O presidente Fernando Henrique Cardoso reagiu com ênfase às denúncias de corrupção contra o governo e pediu apoio político de seus aliados no Congresso para evitar a instalação de uma CPI no Senado. Num discurso duro, mas defensivo, que encerrou a Convenção Nacional do PSDB, o presidente disse que há limites para a infâmia, responsabilizou indiretamente o PFL pela crise energética no País e criticou os juízes que emitem opiniões sobre as medidas de racionamento adotadas pelo governo antes mesmo de conhecê-las.Aproveitando a platéia de tucanos, Fernando Henrique rechaçou qualquer tentativa de manchar a memória do ex-ministro das Comunicações, Sérgio Motta, morto em 1998. A privatização das telecomunicações é um dos itens listados pela oposição para a CPI da Corrupção. "Não me venham querer sujar a privatização da telefonia", disse, acrescentando que o governo reagirá à infâmia com repulsa. "Fizéssemos nós na energia o que tinha sido feito na telefonia, hoje estaríamos melhor.

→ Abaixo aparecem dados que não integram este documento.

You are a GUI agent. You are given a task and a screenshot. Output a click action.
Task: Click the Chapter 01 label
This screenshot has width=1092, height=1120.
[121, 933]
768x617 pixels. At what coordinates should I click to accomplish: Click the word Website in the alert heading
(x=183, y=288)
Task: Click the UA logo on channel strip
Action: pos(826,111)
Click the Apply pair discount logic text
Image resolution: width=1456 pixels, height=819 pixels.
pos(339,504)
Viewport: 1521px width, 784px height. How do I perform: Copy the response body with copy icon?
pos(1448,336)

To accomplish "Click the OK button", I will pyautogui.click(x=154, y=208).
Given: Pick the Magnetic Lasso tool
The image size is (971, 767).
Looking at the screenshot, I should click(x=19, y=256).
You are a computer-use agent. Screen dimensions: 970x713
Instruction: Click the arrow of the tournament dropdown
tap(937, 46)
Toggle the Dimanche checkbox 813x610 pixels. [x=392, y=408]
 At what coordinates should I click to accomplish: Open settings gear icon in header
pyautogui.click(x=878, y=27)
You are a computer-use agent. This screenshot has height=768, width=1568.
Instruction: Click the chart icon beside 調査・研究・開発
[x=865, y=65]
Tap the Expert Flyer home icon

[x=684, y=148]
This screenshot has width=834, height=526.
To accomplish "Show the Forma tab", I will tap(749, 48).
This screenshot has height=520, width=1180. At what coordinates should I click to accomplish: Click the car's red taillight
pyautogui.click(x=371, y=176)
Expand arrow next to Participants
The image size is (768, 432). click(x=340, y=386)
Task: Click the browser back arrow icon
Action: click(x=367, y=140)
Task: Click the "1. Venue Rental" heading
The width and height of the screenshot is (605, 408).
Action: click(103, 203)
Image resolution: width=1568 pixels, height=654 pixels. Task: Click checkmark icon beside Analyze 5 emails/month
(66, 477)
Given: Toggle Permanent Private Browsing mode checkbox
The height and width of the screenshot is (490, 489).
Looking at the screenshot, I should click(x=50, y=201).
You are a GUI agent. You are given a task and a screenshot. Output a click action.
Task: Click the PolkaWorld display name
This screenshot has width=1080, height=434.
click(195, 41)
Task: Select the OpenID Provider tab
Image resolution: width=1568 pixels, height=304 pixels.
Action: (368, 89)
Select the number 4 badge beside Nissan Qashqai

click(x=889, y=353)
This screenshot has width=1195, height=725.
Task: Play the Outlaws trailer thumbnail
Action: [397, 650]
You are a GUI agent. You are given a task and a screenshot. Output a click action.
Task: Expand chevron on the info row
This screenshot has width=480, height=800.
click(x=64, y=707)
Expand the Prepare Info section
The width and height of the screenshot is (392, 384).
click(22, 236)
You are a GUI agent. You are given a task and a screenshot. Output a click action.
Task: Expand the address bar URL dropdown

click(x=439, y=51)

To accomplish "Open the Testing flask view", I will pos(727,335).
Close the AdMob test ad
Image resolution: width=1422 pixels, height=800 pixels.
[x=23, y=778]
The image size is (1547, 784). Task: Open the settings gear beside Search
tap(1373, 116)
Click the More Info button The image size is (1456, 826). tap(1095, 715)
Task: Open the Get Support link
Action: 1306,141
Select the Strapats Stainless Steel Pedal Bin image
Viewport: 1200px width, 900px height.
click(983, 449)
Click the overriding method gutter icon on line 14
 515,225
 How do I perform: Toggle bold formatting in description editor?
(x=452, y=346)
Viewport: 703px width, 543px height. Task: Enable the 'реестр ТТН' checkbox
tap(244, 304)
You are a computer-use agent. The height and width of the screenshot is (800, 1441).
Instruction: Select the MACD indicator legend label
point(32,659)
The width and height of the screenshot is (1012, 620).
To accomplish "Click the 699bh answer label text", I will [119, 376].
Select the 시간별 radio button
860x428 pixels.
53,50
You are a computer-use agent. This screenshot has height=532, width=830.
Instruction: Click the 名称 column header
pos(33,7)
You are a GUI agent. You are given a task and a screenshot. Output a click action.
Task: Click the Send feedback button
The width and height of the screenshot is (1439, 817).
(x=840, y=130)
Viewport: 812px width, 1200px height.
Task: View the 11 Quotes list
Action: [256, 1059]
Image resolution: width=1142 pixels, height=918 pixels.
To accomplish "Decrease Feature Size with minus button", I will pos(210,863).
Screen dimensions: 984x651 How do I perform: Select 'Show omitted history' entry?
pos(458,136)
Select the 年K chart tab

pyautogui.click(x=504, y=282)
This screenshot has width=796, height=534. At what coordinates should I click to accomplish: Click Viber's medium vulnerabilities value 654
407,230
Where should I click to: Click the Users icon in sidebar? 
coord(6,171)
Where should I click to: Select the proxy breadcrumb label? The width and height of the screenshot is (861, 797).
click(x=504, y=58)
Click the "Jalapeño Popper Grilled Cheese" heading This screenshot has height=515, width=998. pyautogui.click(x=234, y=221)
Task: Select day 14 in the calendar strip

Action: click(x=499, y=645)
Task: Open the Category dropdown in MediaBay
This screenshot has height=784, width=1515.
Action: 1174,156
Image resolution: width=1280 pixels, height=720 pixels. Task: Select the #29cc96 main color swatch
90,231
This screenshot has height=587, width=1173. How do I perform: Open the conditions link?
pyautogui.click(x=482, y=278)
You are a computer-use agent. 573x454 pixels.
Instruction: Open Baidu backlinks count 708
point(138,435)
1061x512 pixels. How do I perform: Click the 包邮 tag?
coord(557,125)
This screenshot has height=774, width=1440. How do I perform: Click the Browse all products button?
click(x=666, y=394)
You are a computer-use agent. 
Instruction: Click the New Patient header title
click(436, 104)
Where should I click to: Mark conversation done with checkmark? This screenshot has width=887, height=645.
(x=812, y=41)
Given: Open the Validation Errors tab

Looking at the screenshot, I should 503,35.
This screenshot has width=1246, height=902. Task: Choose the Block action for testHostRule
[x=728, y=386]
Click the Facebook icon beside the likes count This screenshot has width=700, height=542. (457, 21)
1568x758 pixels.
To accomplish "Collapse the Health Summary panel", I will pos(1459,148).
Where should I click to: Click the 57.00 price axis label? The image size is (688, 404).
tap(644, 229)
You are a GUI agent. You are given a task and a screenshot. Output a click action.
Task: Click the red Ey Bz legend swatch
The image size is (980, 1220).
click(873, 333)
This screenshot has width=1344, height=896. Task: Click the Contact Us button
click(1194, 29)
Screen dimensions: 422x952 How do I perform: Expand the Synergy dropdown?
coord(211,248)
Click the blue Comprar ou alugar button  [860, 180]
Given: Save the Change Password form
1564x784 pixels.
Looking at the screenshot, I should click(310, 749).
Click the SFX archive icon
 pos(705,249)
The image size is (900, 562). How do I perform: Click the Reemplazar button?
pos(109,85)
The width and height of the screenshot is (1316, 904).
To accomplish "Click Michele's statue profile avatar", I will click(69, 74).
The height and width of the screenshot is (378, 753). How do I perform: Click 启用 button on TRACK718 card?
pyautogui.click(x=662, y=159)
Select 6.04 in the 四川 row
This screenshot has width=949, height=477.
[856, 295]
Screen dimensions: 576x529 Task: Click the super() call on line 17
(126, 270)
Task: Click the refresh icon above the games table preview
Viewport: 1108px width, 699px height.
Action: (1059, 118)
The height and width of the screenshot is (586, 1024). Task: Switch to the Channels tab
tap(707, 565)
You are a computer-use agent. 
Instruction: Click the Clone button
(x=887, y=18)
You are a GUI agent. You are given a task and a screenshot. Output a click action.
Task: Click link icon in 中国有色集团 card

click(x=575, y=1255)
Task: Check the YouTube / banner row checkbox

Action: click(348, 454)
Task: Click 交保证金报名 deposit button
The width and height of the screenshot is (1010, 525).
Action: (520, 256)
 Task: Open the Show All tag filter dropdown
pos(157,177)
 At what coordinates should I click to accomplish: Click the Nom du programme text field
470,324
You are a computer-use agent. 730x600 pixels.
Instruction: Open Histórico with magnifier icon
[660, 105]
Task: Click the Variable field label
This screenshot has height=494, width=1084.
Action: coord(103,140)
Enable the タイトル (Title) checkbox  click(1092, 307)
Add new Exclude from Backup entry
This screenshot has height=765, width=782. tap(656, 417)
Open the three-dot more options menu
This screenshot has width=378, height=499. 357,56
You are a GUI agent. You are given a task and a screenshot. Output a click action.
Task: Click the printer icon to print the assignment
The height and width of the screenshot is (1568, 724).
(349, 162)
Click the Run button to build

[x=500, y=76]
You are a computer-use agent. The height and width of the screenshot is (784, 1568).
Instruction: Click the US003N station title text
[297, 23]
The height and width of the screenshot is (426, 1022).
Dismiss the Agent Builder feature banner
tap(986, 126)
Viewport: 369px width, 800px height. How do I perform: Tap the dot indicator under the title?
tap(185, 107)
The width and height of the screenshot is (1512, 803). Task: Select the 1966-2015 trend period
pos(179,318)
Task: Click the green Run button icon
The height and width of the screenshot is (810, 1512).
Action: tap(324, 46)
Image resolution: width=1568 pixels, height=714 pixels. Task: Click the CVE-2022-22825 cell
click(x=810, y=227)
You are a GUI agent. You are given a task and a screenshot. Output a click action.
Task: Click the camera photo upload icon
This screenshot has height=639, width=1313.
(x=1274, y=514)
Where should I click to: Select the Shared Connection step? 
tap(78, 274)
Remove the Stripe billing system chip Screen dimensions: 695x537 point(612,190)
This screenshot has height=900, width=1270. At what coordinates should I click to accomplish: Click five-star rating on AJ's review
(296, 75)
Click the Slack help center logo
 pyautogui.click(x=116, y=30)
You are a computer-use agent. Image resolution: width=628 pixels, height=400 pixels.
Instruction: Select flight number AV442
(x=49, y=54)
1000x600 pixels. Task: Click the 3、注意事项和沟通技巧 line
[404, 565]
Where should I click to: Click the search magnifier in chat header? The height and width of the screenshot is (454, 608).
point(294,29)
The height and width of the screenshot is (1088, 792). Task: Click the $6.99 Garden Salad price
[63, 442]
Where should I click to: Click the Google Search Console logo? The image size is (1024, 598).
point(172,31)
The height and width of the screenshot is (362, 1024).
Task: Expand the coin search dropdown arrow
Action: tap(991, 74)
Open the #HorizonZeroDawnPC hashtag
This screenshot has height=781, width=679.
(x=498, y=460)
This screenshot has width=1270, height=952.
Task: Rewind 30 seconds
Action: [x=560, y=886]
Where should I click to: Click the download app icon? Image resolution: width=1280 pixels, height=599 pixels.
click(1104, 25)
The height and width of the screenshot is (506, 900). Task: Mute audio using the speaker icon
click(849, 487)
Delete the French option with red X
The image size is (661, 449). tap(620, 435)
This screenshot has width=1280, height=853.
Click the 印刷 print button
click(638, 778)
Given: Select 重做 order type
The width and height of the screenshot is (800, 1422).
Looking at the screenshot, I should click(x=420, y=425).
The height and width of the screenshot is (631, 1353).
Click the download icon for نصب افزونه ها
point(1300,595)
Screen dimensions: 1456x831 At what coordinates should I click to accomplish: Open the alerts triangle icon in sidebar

Mas não foi o PSDB que lá esteve", acusou.Fernando Henrique defendeu as medidas de racionamento de energia anunciadas na sexta-feira. "Vamos ganhar a batalha da energia, discriminando sim, cobrando mais dos ricos e nada dos pobres", ponderou. "É por isso que gritam, as vozes que hoje falam e reclamam são as que vão aos tribunais, pedir direitos que não têm e estranho que os juízes comecem a falar hoje antes de ver o texto."